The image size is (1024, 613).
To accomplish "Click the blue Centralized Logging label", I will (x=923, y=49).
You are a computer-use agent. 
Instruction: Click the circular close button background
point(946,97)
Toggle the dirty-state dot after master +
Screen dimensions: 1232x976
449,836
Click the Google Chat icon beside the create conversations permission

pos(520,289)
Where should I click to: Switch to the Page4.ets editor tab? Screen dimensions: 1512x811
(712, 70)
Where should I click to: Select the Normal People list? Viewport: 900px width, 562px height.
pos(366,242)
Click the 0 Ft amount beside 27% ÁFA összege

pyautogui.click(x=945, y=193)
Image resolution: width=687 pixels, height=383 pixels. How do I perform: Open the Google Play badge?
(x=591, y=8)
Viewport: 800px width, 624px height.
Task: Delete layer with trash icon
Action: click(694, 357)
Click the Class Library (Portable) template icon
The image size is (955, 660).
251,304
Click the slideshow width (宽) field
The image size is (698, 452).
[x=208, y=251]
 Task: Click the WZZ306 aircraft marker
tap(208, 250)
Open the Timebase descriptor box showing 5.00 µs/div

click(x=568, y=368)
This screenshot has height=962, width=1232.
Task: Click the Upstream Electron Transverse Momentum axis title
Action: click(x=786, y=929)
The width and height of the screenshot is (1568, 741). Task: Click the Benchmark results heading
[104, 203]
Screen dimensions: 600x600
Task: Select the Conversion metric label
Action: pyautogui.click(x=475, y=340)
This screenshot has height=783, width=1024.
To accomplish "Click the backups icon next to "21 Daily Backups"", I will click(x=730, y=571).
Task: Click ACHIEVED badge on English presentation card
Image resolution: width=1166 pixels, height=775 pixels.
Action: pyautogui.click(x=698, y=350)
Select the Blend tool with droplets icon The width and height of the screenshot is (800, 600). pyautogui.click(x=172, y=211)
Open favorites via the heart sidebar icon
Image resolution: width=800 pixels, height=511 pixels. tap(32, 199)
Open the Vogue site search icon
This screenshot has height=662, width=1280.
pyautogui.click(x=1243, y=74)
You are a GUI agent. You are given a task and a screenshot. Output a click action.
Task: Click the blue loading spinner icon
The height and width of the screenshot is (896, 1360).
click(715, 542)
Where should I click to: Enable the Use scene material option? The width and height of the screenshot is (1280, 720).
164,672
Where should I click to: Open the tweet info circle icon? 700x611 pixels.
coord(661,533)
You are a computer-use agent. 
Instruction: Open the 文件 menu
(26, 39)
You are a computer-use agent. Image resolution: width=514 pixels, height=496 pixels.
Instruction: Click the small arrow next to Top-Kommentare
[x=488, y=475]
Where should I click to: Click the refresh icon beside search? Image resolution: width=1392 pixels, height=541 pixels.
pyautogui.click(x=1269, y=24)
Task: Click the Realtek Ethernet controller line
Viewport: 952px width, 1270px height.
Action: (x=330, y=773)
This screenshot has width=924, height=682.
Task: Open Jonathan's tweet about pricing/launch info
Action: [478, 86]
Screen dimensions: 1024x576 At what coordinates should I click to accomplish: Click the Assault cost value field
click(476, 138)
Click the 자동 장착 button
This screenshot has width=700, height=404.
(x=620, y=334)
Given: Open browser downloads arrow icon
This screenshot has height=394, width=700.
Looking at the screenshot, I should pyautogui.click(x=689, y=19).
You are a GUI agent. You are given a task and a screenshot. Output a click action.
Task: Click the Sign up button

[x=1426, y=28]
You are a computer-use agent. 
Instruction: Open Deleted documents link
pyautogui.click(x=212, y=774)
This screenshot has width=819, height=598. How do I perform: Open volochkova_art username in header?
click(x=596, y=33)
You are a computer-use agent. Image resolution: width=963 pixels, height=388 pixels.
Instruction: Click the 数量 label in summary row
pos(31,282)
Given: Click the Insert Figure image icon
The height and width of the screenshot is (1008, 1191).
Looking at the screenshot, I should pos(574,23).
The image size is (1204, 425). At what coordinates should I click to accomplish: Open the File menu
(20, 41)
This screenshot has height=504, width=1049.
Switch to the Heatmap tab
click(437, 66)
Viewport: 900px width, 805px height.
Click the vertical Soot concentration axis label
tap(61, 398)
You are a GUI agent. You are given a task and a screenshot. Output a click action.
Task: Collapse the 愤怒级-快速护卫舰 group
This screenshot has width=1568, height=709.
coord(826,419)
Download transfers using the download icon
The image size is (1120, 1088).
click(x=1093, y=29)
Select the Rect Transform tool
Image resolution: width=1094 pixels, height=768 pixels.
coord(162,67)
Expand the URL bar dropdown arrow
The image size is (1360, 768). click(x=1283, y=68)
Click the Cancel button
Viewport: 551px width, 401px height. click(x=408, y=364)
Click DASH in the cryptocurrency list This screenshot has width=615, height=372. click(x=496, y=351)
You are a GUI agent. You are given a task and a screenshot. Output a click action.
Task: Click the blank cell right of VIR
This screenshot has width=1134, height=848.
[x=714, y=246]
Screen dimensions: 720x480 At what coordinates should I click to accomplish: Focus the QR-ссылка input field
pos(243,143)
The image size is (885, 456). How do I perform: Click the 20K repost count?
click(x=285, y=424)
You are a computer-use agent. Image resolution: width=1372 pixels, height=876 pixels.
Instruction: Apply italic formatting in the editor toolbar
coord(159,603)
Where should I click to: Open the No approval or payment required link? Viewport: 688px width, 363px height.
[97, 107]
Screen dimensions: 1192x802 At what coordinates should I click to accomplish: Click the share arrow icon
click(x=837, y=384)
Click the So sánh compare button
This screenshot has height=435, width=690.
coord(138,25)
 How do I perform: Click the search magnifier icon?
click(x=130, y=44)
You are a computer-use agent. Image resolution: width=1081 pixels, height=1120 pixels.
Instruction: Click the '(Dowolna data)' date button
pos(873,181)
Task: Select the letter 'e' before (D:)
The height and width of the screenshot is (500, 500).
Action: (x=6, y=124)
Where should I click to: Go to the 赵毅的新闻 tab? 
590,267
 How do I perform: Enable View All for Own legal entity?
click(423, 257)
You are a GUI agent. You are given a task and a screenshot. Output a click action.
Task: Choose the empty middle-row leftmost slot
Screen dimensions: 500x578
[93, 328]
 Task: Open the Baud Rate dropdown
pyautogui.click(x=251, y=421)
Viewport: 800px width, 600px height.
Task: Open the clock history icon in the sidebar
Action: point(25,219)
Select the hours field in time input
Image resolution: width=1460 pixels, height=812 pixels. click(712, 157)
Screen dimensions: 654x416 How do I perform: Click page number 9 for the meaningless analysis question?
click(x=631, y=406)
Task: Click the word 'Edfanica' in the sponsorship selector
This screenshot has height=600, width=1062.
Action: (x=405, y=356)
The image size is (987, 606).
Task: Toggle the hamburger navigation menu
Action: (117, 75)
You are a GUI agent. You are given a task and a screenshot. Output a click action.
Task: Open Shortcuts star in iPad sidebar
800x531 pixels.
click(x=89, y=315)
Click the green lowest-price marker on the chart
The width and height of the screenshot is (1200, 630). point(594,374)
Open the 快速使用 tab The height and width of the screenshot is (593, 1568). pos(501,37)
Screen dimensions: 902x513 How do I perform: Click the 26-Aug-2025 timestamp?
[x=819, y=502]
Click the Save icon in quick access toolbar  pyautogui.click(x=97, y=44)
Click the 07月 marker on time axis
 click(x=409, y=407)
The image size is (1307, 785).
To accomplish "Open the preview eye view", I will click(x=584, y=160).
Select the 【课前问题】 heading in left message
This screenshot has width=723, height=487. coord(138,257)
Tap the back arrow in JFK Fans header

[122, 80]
════
* _Problem to solve_
Where a line of the data holds "will", show that line.

* _Task solution_
To accomplish "Click the blue Centralized Logging label", I will (x=923, y=49).
To accomplish "Click the backups icon next to "21 Daily Backups"", I will click(x=730, y=571).
To accomplish "Open the preview eye view", I will click(x=584, y=160).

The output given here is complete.